The 13C/12C ratio in plants is directly related to the average stomatal conductance during growth, as discrimination between 12CO2 and 13CO2 during photosynthesis is greatest when stomatal conductance is high. When stomates are partially or completely closed, a greater part of the CO2 inside the leaf is absorbed resulting in less fractionation and thereby higher δ13C values of the plant tissue (Farquhar and Richards 1984; Farquhar et al. 1989).

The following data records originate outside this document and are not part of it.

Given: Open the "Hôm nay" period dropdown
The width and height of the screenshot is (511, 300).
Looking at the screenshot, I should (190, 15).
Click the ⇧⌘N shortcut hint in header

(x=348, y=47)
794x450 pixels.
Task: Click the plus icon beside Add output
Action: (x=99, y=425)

We documented the development in root growth by taking photos of the soil-rhizotron interface through the transparent acrylic glass panels. For this purpose, we designed a “photo box” that could be slid on the metal rails in place of the foamed PVC panels, and thereby excluded the sunlight from the photographed area. We placed a light source consisting of two bands of LED’s emitting light at 6000 K in the photo box. We used a compact camera (Olympus Tough TG 860). For each 1.2 m wide panel we took four photos to cover the full width of the panel. We photographed the roots on 21 June and 18 July 2016 and on 6 July, 16 August and 12 September 2017, corresponding to the time of drought initiation in the DS treatment, 2H tracer injection (see below) and for 2017, harvest. In 2017, harvest was postponed until 20 days after the 2H tracer-experiment, due to measurements of nutrient uptake later in the season (Rasmussen et al. 2019)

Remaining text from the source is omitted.